**TO DO**
For the records below, output each line exactly as it appears, from the first through the line with "Task: Click the send image icon in chat".

**MATERIAL SHOWN**
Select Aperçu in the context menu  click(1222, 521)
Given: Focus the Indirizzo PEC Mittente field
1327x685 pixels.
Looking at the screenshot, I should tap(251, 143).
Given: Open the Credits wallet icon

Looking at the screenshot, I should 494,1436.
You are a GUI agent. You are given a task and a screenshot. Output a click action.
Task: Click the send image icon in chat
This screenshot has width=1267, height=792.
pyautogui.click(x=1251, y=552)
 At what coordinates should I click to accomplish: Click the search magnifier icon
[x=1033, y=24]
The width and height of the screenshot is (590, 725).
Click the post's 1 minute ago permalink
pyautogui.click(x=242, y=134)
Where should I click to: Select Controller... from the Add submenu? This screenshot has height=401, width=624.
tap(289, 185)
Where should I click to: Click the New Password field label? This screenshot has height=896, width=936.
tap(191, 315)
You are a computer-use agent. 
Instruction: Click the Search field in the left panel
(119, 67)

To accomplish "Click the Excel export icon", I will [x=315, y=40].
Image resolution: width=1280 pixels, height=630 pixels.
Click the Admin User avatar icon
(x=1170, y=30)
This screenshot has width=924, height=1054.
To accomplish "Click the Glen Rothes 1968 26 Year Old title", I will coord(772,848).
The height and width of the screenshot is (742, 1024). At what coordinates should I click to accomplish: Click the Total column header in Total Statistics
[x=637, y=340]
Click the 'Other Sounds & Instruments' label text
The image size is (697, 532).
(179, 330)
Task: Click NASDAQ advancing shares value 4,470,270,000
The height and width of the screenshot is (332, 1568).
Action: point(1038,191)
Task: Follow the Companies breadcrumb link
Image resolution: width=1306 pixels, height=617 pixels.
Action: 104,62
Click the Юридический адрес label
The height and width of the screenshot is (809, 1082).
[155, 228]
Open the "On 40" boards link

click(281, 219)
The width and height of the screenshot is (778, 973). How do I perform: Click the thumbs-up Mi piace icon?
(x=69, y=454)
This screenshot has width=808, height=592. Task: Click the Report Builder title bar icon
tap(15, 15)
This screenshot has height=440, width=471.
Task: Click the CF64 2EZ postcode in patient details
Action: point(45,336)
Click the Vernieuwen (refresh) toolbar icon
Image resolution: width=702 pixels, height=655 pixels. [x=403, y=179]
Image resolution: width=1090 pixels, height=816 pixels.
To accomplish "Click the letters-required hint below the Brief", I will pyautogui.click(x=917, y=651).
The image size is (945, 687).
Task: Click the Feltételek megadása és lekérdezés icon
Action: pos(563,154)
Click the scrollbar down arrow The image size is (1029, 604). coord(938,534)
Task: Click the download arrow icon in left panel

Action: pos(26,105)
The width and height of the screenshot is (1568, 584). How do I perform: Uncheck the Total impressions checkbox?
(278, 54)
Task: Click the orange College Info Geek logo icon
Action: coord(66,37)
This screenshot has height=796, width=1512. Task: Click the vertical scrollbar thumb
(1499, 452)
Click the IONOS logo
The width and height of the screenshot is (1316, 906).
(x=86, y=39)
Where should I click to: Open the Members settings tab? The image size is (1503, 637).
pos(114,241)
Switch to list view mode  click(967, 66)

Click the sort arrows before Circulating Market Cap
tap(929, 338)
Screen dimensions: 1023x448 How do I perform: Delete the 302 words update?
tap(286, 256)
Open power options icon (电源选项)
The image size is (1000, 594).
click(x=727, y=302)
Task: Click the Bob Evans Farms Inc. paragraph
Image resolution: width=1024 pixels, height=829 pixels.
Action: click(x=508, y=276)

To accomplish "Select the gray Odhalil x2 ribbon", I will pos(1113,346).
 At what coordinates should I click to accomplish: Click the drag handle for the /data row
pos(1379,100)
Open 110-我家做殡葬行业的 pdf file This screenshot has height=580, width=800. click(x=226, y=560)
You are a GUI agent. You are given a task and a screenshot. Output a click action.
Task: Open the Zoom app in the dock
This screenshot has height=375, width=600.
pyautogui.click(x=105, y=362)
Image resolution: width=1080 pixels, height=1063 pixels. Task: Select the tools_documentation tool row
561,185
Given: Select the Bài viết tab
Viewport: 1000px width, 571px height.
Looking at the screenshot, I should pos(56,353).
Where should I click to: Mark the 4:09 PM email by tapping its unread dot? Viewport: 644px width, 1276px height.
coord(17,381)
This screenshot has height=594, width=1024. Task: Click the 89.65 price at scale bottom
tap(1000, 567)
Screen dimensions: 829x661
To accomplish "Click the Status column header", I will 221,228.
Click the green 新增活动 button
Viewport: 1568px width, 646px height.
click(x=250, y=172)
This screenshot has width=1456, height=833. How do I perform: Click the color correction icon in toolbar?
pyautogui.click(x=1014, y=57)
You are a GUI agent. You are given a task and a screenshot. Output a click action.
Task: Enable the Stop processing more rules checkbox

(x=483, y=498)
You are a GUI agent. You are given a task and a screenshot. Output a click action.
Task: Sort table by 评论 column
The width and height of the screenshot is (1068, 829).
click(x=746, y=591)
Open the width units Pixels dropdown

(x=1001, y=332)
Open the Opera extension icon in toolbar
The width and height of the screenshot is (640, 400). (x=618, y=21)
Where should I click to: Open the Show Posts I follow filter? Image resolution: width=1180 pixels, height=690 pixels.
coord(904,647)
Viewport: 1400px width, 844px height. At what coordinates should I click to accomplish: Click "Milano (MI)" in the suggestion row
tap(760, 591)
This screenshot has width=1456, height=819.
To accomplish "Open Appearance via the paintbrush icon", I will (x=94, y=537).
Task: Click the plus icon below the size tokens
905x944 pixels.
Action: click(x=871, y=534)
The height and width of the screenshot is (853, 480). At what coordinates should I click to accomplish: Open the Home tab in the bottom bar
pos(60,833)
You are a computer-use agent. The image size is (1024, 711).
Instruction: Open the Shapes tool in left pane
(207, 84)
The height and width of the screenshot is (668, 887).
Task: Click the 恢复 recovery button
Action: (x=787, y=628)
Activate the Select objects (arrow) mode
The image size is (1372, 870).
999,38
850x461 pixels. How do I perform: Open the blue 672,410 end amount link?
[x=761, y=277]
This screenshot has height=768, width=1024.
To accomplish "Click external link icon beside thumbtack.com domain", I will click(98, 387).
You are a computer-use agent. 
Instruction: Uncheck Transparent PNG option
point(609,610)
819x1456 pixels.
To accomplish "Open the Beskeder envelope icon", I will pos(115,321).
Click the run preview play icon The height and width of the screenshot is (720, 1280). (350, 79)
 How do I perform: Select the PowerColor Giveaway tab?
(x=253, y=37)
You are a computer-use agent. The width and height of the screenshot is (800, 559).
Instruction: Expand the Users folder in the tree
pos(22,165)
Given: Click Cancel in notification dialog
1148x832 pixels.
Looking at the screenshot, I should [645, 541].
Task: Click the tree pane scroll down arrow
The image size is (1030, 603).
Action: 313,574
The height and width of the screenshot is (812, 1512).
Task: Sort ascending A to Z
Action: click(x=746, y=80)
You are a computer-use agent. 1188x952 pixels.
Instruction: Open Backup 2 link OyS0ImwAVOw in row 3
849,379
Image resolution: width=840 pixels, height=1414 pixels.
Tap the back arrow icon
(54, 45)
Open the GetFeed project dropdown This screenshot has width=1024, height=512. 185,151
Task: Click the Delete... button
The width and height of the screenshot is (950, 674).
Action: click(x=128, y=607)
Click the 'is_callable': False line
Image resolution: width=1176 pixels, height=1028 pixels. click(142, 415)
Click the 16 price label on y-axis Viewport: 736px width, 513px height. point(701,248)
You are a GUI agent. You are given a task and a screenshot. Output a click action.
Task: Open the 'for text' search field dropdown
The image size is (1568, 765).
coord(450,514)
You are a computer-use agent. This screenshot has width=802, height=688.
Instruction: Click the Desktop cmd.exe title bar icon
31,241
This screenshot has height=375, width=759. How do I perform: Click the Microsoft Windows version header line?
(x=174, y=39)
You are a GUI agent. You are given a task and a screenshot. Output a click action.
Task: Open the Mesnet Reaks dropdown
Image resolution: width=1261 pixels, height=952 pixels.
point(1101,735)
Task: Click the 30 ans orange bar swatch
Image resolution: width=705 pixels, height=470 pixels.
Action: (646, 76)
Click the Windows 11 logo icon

**EXERCISE RESULT**
Select Aperçu in the context menu  click(1222, 521)
Given: Focus the Indirizzo PEC Mittente field
1327x685 pixels.
Looking at the screenshot, I should tap(251, 143).
Given: Open the Credits wallet icon

Looking at the screenshot, I should 494,1436.
You are a GUI agent. You are given a task and a screenshot. Output a click action.
Task: Click the send image icon in chat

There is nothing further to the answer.